# [ИСХОДНЫЙ ОТРЫВОК]
---

По второму куплету музыкальные чехи отлично схватили мотив припева и с величайшим одушевлением подхватывали: «slawa! slawa!» Выбор вышел пресчастливый. В этой «славе», которую у нас распевают, не придавая этому слову никакого особого значения, все равно как «Дунай мой Дунай, сын Иванович Дунай», чехи услыхали русский отклик на их призыв «russow» к «slowianskej wzajemnosci». Пять или более раз меня заставили пропеть «кузнеца», получившего вдруг в этот вечер некоторое международное значение, которого, конечно, никогда не имел в виду тот, кто сложил эту песню. Пир закончился поднесением Фричу от всех присутствовавших чехов большой бронзовой чернильницы, которая, вероятно, и нынче стоит на его камине в rue de l’Ouest. Чехи вообще предполагают в русских любви к славянству несравненно более, чем мы ее имеем. Из наших современных литераторов чехи почти все знают одного И. С. Аксакова. В его стремлениях они видят стремления целой России и очень сожалеют, что такой хороший и разумный человек, как г. Аксаков, не умеет воздержать нас от централизаторства, преобладающего в нашем славянском чувстве. О наших писателях-космополитах чехи здешние, разумеется, не знают ничего, да, вероятно, и не подозревают, чтобы у первых, по их мнению, славян — у Russow — были такие странные писатели! Чехи не могут вообразить народа-космополита и, как очень жаркие патриоты, иногда уже делаются довольно странны с своим пуризмом; но как же сравнить несколько узкого чеха с одной безобразною русской личностью, доведшею известный пражский кружок сначала до столбняка, а потом до ярости и презрения! Личность эта была русская барыня, молодая, красивая, лингвистка и вояжерка. Приехала она в чешскую Прагу с детьми и, демократизируя за границею, как вообще делают наши молодые люди «благородных фамилий», познакомилась с большою здешнею патриоткою, дочерью «obuwnika» (сапожника), Жозефиною Моурек, очень просвещенною и знающею почти все европейские языки девушкою, о которой я вспоминал в начале моего письма. Сблизившись до известной степени с Моурек, она сказала ей в одном разговоре: «Как вы счастливы, что у вас два родных языка! Это удивительно приятно, что каждый чех в колыбели уже по необходимости говорит по-чешски и по-немецки!»

---

# [ПРЕДОСТАВЛЕННЫЕ СТРОКИ]
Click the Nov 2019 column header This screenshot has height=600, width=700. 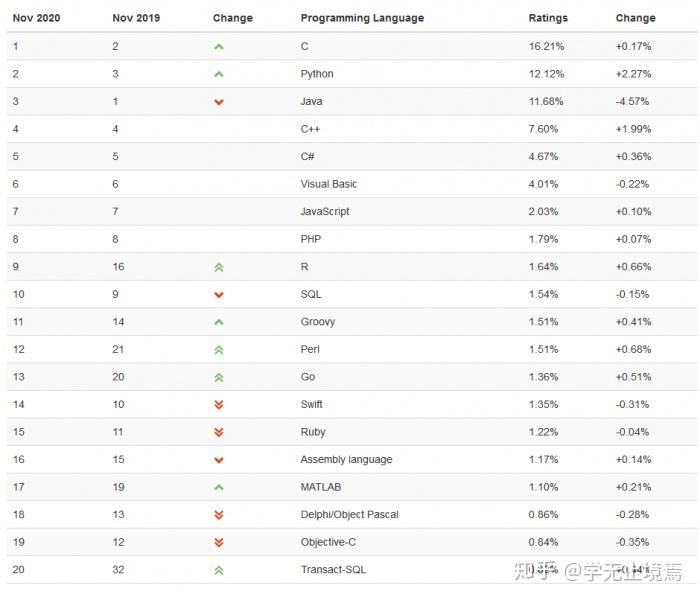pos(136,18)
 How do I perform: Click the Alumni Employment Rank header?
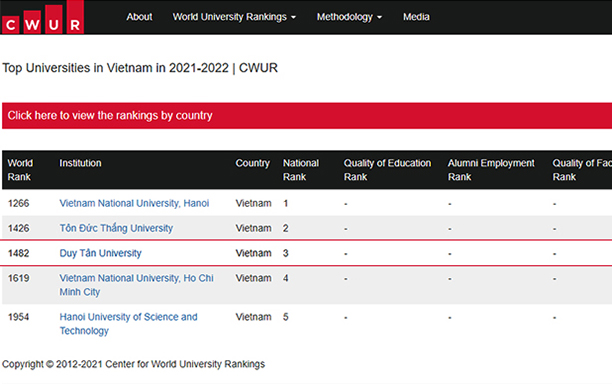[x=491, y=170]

---

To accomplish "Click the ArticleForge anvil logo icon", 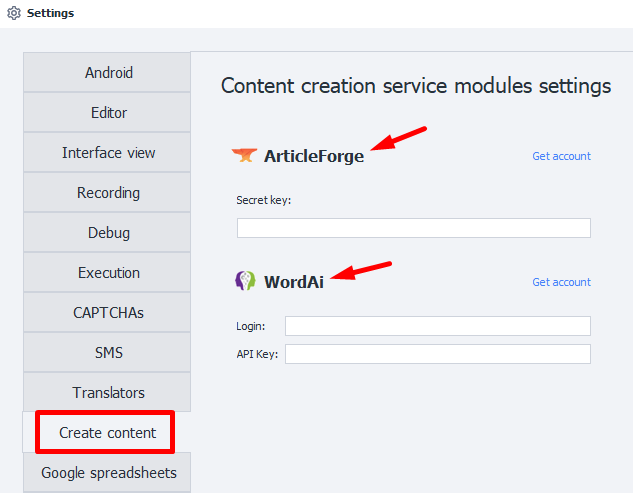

---

# [СПИСОК ЗАДАНИЙ]
1. Изложите содержание отрывка о чехах в двух предложениях.
2. Допишите продолжение отрывка о чехах, начав сразу после его последней фразы.

# [ИТОГОВЫЕ ОТВЕТЫ]
1. На пиру чехи с большим воодушевлением подхватывали припев «slawa! slawa!», услышав в нём русский отклик на свой призыв к славянской взаимности, а завершился пир поднесением Фричу большой бронзовой чернильницы. Чехи предполагают в русских гораздо больше любви к славянству, чем есть на деле, из современных русских литераторов знают почти одного И. С. Аксакова и не могут вообразить народа-космополита, а известный пражский кружок довела до ярости и презрения молодая русская барыня, которая сказала патриотке Жозефине Моурек, что чехи счастливы иметь два родных языка.

2.
Можете вы себе представить такое bon mot![74] Думайте — не придумаете, что бы глупее можно было сказать чеху или чешке. То, что они, порабощенные немцами, считают своим несчастьем и чему подчиняются только по печальной необходимости, то в понятии русской барыни счастье! По ней, надо полагать, будь наша страна в таких отношениях к Англии или, еще лучше, к Франции, в каких находится несчастная Богемия к Австрии, это было бы «счастье!»… По аналогии так выходит. В Праге многие знают этот удивительный разговор и, передавая его каждому русскому, с ужасом спрашивают: «Как это у вас выходят такие люди из вашей цивилизации?» Наш край, друзья, дубровен: у нас дураков не орут и не сеют, а они сами родятся. Мы нынче космополиты, завтра патриоты, послезавтра нигилисты — и все это как ветер подует. Прочно взялось только одно: мы чиновники и хотим ими остаться до века, изощряясь лишь сообразно духу времени греть под своими вицмундирами то симпатии к самовознаграждению, то симпатии к неподвижному statu quo,[75] то сугубую слабость к некоторому умеренному нигилизму.

ОПЯТЬ ЕЛИСЕЕВЦЫ

Мои первые два письма о парижской жизни, неудовлетворительные, как мне кажется, решительно во всех отношениях, особенно не удовлетворили многих читателей журнала, интересующихся парижскою жизнью русских людей большого света. Хотя я и оговаривался в моем первом письме, что сведения мои о людях этого круга особенно бедны, но читатели мои оказались слишком неснисходительными, и мне передано много желаний, чтоб я еще раз возвратился к русским людям soit disant[76] избранного общества и написал хоть сколько-нибудь поподробнее, что я знаю о их парижском житье.

Сведения мои, конечно, нимало не увеличились с тех пор, как я признался в их скудности; но чтобы не казаться кривляющимся и манерничающим, когда меня просят, я решаюсь, насколько могу, исполнить эту лестную просьбу.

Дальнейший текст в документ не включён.